Gpscorrelator also has an option to remove gps data from images if you want your location to remain private. This is handy for phones and other cameras that automatically record your location. For images taken at home and at friends’ places you might prefer to keep the location private when you post them on photo sharing sites.

There are a couple of things I’ve learnt so far. First is allow some time between starting the tracker and taking your first image. Also between taking the last image and stopping the tracker. First time I tried it I stopped the tracker when I got back in the car after taking the last images. None of the images taken there would match as the last point in the track was some time before the images were taken. Today when I got it working I started the tracker when I left home and stopped it when I get back.

Second is if you are constantly moving you might need to adjust the ‘Logging Precision’ in ‘Open GPS Tracker’s settings. It defaults to normal but if you find this doesn’t give enough points try a more precise setting or set you own custom interval. Experimenting is the only way to know what works for you. Explore the settings for other options that may improve your accuracy or that you might find useful too.

If you are using the tracker for a long period, e.g. most of the day, you might need to consider battery life. So far I’ve been in the car and I can plug the phone into a charger so that isn’t a problem. But without the external power recording a track for several hours may result in a dead phone battery. This maybe a good use for an old android phone if you have one laying around, maybe you know someone who has recently updated?

Adding location tags to your images is useful now and so easy to do why not try it.

It’s the Little Things

Most modern operating systems do a reasonable job and that applies even more to most current Linux distros. However it is often little things that bug users. These are issues that don’t stop you working but do get in your way a bit. I have a few and when there is a bit of free time I look for solutions. Recently I found answers to 2 of these problems.

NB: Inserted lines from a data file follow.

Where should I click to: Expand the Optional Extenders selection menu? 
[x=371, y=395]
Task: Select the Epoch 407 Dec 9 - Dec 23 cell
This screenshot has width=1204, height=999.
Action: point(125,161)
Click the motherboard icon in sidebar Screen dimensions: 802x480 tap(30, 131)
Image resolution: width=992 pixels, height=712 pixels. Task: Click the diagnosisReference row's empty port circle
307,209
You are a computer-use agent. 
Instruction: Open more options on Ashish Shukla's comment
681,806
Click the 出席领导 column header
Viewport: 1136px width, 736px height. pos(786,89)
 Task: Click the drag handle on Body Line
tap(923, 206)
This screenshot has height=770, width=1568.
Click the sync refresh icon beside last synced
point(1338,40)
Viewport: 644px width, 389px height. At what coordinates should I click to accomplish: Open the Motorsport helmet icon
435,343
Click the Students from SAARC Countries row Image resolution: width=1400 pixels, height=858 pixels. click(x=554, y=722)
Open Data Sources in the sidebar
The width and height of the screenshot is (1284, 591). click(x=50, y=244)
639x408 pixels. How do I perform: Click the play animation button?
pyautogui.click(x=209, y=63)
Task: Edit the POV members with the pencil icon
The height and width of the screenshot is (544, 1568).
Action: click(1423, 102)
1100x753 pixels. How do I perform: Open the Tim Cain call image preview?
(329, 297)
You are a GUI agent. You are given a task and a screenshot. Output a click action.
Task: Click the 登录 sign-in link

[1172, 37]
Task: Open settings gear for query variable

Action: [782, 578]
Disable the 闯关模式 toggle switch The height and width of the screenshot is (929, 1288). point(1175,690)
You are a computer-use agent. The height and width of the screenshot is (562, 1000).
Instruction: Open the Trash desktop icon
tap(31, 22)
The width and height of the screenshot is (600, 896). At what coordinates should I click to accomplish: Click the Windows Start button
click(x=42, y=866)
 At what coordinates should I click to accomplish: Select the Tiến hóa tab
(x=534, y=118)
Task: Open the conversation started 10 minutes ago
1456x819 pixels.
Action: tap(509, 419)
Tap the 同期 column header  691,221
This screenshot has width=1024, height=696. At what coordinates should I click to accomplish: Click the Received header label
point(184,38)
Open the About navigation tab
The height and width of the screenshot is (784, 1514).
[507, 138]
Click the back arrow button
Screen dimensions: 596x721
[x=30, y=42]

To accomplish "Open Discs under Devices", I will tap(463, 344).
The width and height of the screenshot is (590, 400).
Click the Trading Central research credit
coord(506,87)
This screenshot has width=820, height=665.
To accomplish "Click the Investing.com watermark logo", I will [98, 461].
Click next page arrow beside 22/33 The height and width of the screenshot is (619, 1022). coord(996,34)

The first is when viewing an image in full screen in digiKam the screen flashes. This seems to be a Kwin problem and I was pleased to find a fix. I didn’t record where I found this so apologies to the helpful person who made this public. It was necessary to run the following commands

kwriteconfig –file kwinrc –group Compositing –key UnredirectFullscreen –type bool false
qdbus org.kde.kwin /KWin reconfigure

The other issue was with suspend and resume. My laptop does both without error but the bluetooth service doesn’t restart at resume. That means no mouse, a situation which makes the computer unusable. It is possible to manually restart the service but that is a nuisance. So the solution is to add a script to restart the service. The details are found on the Fedora forum.

Fixing little things like this makes the system so much easier to live with.

Downloading Photos

I have recently been using the “RAW + jpg” setting on my Canon DSLR.  It is useful in some circumstances as it gives a jpg image that can be used immediately. If I’m not happy with the jpg or want to do some editing for any reason I use the RAW file. I find I only use the RAW about 10% of the time so it allows me to upload my photos much faster.

There is a couple of drawbacks. First it reduces the number of images that can be taken before the camera stops shooting and gives its busy message while it saves them. This is only an issue when in continuous mode. If shooting single shots it is fine.

The other issue is downloading the images to the computer. I use digiKam for photo management. I always rename the files as I download them from the “image_xxxx” format to something a little more meaningful, normally I use a “date-subject-num” format. When downloading with the default settings digiKam will number the cr2 raw file as 1 and the jpg as 2 etc. However I found a setting in the download options for numbers to use the extensions. This will give the cr2 and jpg the same number with only the extension to differentiate the 2 files. Exactly what I wanted. digiKam continues to amaze me with how powerful and useful it is.